Using the panel data example from this chapter:

  1. Create a new panel dataset with firms, years, and additional variables of your choice.
  2. Fit a pooled OLS model, a firm fixed effects model, and a two-way fixed effects model.
  3. Compare the models and interpret the results.
  4. Explain why fixed effects might be important in this context.
  5. Visualize the estimated fixed effects and discuss their implications.

Exercise 3: Non-linear Regression

Using a dataset of your choice:

  1. Identify a relation that appears to be non-linear.
  2. Fit at least three different non-linear models (e.g., polynomial, log-transformed).
  3. Compare the models using appropriate criteria.
  4. Interpret the results of the best-fitting model.
  5. Create visualizations to illustrate the non-linear relation.

Exercise 4: Business Application

You are a business analyst at a company that wants to understand the factors affecting employee productivity:

  1. Create a simulated dataset with variables such as hours worked, experience, training, team size, and productivity.
  2. Explore the relations in the data using appropriate visualizations.
  3. Fit multiple regression models to identify the key drivers of productivity.
  4. Check model assumptions and address any issues.
  5. Provide business recommendations based on your analysis.

Exercise 5: Multicollinearity Analysis

Using a dataset of your choice:

  1. Create a regression model with potential multicollinearity issues.
  2. Calculate and interpret VIF values for the independent variables.
  3. Apply at least two different methods to address multicollinearity.
  4. Compare the original and modified models.
  5. Discuss the trade-offs between addressing multicollinearity and maintaining model interpretability.

3.14 Summary

In this chapter, we’ve covered the fundamentals of regression analysis for business applications. We’ve learned how to:

  • Implement and interpret simple and multiple linear regression models
  • Use fixed effects regression for panel data
  • Apply non-linear regression techniques
  • Perform model diagnostics to validate regression assumptions
  • Identify and address multicollinearity using VIF analysis
  • Compare and select models based on statistical criteria
  • Visualize regression results for business presentations
  • Calculate and interpret marginal effects and elasticities
  • Apply regression analysis to business problems like sales response modeling

These skills provide a solid foundation for predictive modeling in business contexts. By understanding the relations between variables and quantifying their effects, you can make more informed business decisions and develop effective strategies.

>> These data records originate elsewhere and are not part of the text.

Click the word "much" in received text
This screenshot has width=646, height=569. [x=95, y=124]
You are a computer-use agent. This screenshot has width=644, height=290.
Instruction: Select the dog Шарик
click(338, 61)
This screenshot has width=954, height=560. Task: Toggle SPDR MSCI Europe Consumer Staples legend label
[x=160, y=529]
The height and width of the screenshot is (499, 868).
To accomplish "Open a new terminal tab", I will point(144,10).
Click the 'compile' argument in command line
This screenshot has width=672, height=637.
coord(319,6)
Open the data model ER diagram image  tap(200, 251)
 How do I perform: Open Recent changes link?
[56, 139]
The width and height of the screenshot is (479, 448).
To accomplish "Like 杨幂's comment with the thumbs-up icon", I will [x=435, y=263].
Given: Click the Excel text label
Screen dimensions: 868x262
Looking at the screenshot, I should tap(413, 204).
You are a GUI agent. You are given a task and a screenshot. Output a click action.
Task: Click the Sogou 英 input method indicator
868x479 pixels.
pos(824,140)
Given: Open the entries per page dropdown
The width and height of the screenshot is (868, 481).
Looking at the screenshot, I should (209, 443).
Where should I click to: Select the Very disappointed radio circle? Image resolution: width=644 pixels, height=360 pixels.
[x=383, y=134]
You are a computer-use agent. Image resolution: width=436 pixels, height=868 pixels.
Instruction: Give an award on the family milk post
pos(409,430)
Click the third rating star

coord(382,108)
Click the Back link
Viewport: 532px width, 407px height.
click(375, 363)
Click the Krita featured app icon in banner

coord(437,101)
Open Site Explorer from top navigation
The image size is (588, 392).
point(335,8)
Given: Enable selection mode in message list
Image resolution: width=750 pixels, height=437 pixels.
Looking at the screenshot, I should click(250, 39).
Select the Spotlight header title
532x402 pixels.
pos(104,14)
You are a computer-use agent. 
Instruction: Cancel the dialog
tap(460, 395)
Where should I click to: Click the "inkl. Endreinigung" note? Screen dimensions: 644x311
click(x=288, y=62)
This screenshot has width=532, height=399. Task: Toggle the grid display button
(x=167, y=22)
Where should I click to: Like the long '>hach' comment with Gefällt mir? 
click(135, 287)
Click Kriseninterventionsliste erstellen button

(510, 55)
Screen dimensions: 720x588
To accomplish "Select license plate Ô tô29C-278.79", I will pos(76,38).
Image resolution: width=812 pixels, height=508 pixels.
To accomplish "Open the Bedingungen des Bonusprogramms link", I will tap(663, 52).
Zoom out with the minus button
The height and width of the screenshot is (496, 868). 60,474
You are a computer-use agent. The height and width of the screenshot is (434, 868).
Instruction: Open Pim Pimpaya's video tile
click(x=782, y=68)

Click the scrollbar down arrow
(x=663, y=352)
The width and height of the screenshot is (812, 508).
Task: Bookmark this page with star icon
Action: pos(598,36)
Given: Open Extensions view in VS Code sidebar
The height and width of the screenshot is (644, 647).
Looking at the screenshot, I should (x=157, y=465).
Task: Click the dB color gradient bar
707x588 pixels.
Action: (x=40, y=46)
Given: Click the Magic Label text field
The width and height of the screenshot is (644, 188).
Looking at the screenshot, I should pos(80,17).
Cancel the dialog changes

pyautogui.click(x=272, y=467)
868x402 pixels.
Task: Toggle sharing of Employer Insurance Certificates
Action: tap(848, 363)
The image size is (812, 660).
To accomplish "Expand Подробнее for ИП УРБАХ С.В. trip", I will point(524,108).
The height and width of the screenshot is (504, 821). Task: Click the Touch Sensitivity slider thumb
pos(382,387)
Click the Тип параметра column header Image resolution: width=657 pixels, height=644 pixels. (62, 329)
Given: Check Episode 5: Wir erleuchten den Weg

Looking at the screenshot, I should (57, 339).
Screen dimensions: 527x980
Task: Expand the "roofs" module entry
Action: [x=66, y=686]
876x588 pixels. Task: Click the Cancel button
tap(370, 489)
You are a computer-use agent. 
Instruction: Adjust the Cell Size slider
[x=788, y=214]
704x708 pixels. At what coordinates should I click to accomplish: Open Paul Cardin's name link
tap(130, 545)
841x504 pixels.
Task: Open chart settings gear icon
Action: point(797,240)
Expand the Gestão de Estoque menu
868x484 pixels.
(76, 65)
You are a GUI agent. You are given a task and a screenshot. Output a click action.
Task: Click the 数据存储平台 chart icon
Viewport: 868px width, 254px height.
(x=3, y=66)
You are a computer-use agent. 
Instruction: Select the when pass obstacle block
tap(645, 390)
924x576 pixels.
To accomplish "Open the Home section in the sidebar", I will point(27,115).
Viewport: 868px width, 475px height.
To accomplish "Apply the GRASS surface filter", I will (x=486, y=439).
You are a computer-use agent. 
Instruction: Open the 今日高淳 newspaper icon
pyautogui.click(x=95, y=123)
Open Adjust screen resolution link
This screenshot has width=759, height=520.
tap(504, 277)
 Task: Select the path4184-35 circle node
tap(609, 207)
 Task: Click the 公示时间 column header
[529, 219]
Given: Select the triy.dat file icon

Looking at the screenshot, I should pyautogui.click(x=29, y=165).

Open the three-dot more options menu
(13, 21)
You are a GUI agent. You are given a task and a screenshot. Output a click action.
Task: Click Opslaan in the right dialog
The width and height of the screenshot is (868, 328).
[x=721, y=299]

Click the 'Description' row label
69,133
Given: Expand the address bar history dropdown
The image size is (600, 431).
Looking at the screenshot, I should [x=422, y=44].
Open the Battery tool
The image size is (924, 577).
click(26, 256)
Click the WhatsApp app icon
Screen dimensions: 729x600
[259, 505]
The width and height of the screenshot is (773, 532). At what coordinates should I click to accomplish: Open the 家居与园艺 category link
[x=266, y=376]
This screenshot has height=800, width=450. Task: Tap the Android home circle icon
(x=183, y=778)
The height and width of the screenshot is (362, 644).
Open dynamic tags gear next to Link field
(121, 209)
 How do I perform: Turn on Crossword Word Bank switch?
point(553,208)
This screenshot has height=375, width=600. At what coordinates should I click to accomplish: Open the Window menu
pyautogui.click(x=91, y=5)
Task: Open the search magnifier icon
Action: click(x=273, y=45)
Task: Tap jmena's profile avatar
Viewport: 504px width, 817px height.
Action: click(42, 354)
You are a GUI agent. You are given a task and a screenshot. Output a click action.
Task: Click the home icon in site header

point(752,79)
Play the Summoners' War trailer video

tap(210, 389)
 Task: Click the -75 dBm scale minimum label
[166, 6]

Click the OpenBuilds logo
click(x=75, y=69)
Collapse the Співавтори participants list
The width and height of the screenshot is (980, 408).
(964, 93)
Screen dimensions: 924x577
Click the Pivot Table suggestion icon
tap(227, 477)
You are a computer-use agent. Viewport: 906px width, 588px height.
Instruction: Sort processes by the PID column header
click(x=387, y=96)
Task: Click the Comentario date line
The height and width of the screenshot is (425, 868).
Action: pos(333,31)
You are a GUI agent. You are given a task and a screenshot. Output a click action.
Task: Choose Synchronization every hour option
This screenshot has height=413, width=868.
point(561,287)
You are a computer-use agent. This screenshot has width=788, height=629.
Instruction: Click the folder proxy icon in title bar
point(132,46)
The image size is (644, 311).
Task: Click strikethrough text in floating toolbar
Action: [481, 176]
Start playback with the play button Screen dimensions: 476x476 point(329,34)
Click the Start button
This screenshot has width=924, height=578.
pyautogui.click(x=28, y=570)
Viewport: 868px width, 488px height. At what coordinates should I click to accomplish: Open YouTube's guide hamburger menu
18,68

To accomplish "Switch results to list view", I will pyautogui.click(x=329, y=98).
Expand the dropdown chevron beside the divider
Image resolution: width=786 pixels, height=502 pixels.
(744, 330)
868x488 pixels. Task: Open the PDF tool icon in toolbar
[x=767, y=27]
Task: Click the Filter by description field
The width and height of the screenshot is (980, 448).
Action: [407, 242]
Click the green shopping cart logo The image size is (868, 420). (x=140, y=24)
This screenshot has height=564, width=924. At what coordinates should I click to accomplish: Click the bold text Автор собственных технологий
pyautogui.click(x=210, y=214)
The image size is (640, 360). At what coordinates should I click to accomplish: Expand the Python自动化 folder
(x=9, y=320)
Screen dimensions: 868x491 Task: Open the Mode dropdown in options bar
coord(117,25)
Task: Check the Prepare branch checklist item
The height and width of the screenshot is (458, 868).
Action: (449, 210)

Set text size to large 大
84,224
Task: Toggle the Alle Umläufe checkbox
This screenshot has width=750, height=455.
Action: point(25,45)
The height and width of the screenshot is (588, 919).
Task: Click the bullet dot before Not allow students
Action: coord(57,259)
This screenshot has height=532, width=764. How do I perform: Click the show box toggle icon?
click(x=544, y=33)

In the next chapter, we’ll build on these skills to explore classification models, which are useful for predicting categorical outcomes such as customer churn, credit default, and purchase decisions.

3.15 References

  • Fox, J. (2015). Applied Regression Analysis and Generalized Linear Models. SAGE Publications.
  • Wooldridge, J. M. (2010). Econometric Analysis of Cross Section and Panel Data. MIT Press.
  • James, G., Witten, D., Hastie, T., & Tibshirani, R. (2021). An Introduction to Statistical Learning with Applications in R. Springer.
  • Bergeaud, A., & Vermare, L. (2022). The fixest R Package: Fast Fixed-Effects Estimation. https://cran.r-project.org/web/packages/fixest/vignettes/fixest_walkthrough.html
  • Huntington-Klein, N. (2021). The Effect: An Introduction to Research Design and Causality. https://theeffectbook.net/ch-FixedEffects.html
  • Belsley, D. A., Kuh, E., & Welsch, R. E. (1980). Regression Diagnostics: Identifying Influential Data and Sources of Collinearity. Wiley.